═══ DATASET ENTRIES

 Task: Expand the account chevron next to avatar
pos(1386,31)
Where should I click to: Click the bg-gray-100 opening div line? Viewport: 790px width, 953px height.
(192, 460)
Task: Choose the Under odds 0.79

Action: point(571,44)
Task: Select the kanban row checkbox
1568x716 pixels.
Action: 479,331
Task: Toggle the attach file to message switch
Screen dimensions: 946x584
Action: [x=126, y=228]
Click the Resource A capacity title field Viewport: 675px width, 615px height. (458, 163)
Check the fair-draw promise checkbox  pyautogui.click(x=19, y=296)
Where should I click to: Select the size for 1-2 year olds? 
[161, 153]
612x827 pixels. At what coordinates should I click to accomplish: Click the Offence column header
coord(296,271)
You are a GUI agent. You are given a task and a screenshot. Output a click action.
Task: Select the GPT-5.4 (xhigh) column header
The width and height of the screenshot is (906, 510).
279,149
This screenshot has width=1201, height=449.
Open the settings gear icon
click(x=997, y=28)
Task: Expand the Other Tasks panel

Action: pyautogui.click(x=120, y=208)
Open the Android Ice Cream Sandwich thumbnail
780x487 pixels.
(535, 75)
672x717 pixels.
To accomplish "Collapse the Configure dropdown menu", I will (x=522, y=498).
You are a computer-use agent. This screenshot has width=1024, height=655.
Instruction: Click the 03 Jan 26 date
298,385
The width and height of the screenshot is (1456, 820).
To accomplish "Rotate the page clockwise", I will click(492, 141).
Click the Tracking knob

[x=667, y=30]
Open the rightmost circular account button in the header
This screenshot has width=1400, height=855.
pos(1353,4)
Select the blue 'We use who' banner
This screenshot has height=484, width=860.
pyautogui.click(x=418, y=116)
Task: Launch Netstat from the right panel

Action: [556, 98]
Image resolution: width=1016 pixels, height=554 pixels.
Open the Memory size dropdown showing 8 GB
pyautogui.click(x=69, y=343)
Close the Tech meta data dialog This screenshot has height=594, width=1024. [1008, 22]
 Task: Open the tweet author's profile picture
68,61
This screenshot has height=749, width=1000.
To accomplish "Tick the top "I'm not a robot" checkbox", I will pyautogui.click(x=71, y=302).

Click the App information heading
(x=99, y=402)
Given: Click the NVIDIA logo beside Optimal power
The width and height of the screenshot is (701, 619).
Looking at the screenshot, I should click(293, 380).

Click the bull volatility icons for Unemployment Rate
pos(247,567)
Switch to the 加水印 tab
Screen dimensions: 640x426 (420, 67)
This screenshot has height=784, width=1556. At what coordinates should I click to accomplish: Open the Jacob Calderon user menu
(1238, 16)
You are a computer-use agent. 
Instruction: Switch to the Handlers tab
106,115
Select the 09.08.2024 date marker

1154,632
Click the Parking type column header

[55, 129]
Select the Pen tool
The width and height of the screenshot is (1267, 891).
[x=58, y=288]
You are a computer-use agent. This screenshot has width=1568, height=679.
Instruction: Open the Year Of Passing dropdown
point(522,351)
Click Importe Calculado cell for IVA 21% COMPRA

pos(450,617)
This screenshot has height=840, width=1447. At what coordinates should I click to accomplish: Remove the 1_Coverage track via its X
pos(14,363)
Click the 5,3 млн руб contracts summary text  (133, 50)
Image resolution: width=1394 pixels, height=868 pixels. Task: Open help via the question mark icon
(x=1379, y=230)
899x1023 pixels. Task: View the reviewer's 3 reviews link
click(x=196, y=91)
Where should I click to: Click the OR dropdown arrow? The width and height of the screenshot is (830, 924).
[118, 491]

══════

_ACTIVITY_:
Retype all of the entries. Keep each one exactly as written.

_FINAL ANSWER_:
 Task: Expand the account chevron next to avatar
pos(1386,31)
Where should I click to: Click the bg-gray-100 opening div line? Viewport: 790px width, 953px height.
(192, 460)
Task: Choose the Under odds 0.79

Action: point(571,44)
Task: Select the kanban row checkbox
1568x716 pixels.
Action: 479,331
Task: Toggle the attach file to message switch
Screen dimensions: 946x584
Action: [x=126, y=228]
Click the Resource A capacity title field Viewport: 675px width, 615px height. (458, 163)
Check the fair-draw promise checkbox  pyautogui.click(x=19, y=296)
Where should I click to: Select the size for 1-2 year olds? 
[161, 153]
612x827 pixels. At what coordinates should I click to accomplish: Click the Offence column header
coord(296,271)
You are a GUI agent. You are given a task and a screenshot. Output a click action.
Task: Select the GPT-5.4 (xhigh) column header
The width and height of the screenshot is (906, 510).
279,149
This screenshot has width=1201, height=449.
Open the settings gear icon
click(x=997, y=28)
Task: Expand the Other Tasks panel

Action: pyautogui.click(x=120, y=208)
Open the Android Ice Cream Sandwich thumbnail
780x487 pixels.
(535, 75)
672x717 pixels.
To accomplish "Collapse the Configure dropdown menu", I will (x=522, y=498).
You are a computer-use agent. This screenshot has width=1024, height=655.
Instruction: Click the 03 Jan 26 date
298,385
The width and height of the screenshot is (1456, 820).
To accomplish "Rotate the page clockwise", I will click(492, 141).
Click the Tracking knob

[x=667, y=30]
Open the rightmost circular account button in the header
This screenshot has width=1400, height=855.
pos(1353,4)
Select the blue 'We use who' banner
This screenshot has height=484, width=860.
pyautogui.click(x=418, y=116)
Task: Launch Netstat from the right panel

Action: [556, 98]
Image resolution: width=1016 pixels, height=554 pixels.
Open the Memory size dropdown showing 8 GB
pyautogui.click(x=69, y=343)
Close the Tech meta data dialog This screenshot has height=594, width=1024. [1008, 22]
 Task: Open the tweet author's profile picture
68,61
This screenshot has height=749, width=1000.
To accomplish "Tick the top "I'm not a robot" checkbox", I will pyautogui.click(x=71, y=302).

Click the App information heading
(x=99, y=402)
Given: Click the NVIDIA logo beside Optimal power
The width and height of the screenshot is (701, 619).
Looking at the screenshot, I should click(293, 380).

Click the bull volatility icons for Unemployment Rate
pos(247,567)
Switch to the 加水印 tab
Screen dimensions: 640x426 (420, 67)
This screenshot has height=784, width=1556. At what coordinates should I click to accomplish: Open the Jacob Calderon user menu
(1238, 16)
You are a computer-use agent. 
Instruction: Switch to the Handlers tab
106,115
Select the 09.08.2024 date marker

1154,632
Click the Parking type column header

[55, 129]
Select the Pen tool
The width and height of the screenshot is (1267, 891).
[x=58, y=288]
You are a computer-use agent. This screenshot has width=1568, height=679.
Instruction: Open the Year Of Passing dropdown
point(522,351)
Click Importe Calculado cell for IVA 21% COMPRA

pos(450,617)
This screenshot has height=840, width=1447. At what coordinates should I click to accomplish: Remove the 1_Coverage track via its X
pos(14,363)
Click the 5,3 млн руб contracts summary text  (133, 50)
Image resolution: width=1394 pixels, height=868 pixels. Task: Open help via the question mark icon
(x=1379, y=230)
899x1023 pixels. Task: View the reviewer's 3 reviews link
click(x=196, y=91)
Where should I click to: Click the OR dropdown arrow? The width and height of the screenshot is (830, 924).
[118, 491]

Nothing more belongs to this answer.